• **Written tasks**
1/ In the text on anti-communism, over what span of years did the United States work to keep Latin Americans under governments more conservative than voters would elect?
2/ Take the text on anti-communism further, beginning right after its final sentence.

• **Text**
· · ·

It is a myth that communists (or any sort) encourage personality cults. It is a myth fostered by anti-communists to make socialists states look “totalitarian”.


#4

if you call yourself Catholic you should probably be anti-communist given the fact that communist are intrinsically anti-religious that’s why communism exist.


#5

I am more interested in preventing human rights violations in the name of ideology. I am also interested in the truth. You should remember that anti-communism also killed a lot of people.

For more than 40 years, from 1948 to the early 1990s, the United States used its power and resources to make sure that Latin Americans had governments more conservative (and thus anticommunist) than Latin American voters were willing to elect. The human cost of this effort was immense. Between 1960, after the Soviets had dismantled most of their gulags, and the Soviet collapse in 1990, the number of political prisoners, torture victims, and executions of nonviolent dissenters in Latin America vastly exceeded that of the Soviet Union and its East European satellites.

wcfia.harvard.edu/publications/degrees-latitude-can-us-latin-america-find-common-ground

Your comment that Poles have been used to considering everything that comes from the West as “the best,” which as far as I know generalizes to the rest of Eastern Europe, raises a question that has puzzled and intrigued me for some time. Poland, of course, was oppressed by Russian tyranny, as were the other countries and the people of Russia itself. But only on rare occasions, such as the invasion of Hungary, did that oppression begin to approach what the US has done routinely to Latin America (to pick only one example) during the same period (and to Central America and the Caribbean, long before). Take, say, the treatment of dissidents.

· · ·

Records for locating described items
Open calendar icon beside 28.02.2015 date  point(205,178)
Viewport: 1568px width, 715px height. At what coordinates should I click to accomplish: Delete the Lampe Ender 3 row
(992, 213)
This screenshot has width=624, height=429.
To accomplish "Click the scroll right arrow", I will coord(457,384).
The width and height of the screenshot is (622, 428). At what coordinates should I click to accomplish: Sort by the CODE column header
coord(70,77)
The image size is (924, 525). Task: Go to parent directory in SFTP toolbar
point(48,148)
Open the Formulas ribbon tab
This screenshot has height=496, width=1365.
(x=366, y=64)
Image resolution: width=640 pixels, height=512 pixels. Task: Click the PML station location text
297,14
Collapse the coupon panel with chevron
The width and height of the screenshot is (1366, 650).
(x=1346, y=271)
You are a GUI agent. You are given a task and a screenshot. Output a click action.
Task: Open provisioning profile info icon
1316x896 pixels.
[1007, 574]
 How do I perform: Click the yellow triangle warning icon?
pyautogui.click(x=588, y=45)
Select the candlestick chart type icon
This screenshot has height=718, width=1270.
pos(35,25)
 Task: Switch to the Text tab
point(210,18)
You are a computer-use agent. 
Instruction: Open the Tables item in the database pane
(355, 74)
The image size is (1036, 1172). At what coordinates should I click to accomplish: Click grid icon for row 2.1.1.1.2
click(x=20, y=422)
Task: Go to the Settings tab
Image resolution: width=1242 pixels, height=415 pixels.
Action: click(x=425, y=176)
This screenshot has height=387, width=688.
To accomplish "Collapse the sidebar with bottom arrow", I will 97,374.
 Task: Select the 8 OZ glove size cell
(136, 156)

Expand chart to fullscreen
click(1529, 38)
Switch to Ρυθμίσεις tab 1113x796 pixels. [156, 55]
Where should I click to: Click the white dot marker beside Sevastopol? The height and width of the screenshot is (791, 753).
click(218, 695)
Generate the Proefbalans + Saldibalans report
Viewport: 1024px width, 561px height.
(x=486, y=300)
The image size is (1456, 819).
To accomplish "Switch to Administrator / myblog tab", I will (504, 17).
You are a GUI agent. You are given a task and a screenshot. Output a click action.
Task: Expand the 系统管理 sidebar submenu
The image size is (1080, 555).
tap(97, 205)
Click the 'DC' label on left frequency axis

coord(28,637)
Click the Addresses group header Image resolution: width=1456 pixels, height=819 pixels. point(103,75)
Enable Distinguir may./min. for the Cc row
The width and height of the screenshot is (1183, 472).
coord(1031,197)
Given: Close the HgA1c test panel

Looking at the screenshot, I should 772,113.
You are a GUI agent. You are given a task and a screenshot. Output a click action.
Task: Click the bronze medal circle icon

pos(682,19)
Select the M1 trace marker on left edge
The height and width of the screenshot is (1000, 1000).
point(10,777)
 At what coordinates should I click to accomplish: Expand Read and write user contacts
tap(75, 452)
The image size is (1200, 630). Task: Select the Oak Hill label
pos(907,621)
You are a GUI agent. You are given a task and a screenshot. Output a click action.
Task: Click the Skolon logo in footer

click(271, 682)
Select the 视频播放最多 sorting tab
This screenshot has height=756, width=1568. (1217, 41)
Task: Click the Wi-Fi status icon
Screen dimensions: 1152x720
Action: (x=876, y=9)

· · ·

• **Answers below**
1/ From 1948 to the early 1990s.

2/
In Poland, Czechoslovakia, and elsewhere in Soviet domains they had a hard time. But they didn’t expect anything like the fate of the leading Jesuit intellectuals who had their brains blown out by elite military forces armed, trained, and directed by the US – and many others like them. One Polish priest was murdered by the Polish police. During the 1980s, there were over a hundred religious martyrs murdered – often after brutal torture and rape – by US-run forces in Central America, including an Archbishop, four American nuns working with the poor, etc. And hundreds of thousands of peasants, working people, and others were murdered, often with extreme brutality, during the same decade, while four countries were devastated to the extent that they may not recover.

But though Latin Americans suffered far more, their reactions where far less self-centered. Central American Jesuits, for example, have been very critical of US power, but that has not led them to be uncritical of Soviet power. On the contrary, they have been highly critical of Soviet tyranny and brutality, and have always expressed great compassion, sympathy, and support for dissidents in Eastern Europe whose oppression, while real, didn’t come close to what they were suffering. Having worked with oppressed people through much of the world, and read a good deal of what they write, I know that pattern holds throughout the world, with one exception: East Europe.

ditext.com/chomsky/kubiak.html

That is the truth. I am also interested in confronting lies that Castro killed and tortured more people than Pinochet. I am more devoted to preventing torture and mass murder than slavish anti-communism.

Also, the communists in India defend Catholics. I could see the benevolence in many of them.


#6

Let us see… He was Fidel’s chief executioner, actually enjoyed personally killing and torturing his opponents, glorified hate and violence, felt no need to due process and didn’t approve of free speech, didn’t think much of religion and was wiling to ignite the nuclear holocaust for his cause (though he criticized the U.S. nuclear bombings).

Some quotes from Ernesto:

“Blind hate against the enemy creates a forceful impulse that cracks the boundaries of natural human limitations, transforming the soldier in an effective, selective and cold killing machine. A people without hate cannot triumph against the adversary.”

“To send men to the firing squad, judicial proof is unnecessary … These procedures are an archaic bourgeois detail. This is a revolution!”

“I am not Christ or a philanthropist, old lady, I am all the contrary of a Christ … I fight for the things I believe in, with all the weapons at my disposal and try to leave the other man dead so that I don’t get nailed to a cross or any other place.”

“What we affirm is that we must proceed along the path of liberation even if this costs millions of atomic victims.”

“In fact, if Christ himself stood in my way, I, like Nietzsche, would not hesitate to squish him like a worm.”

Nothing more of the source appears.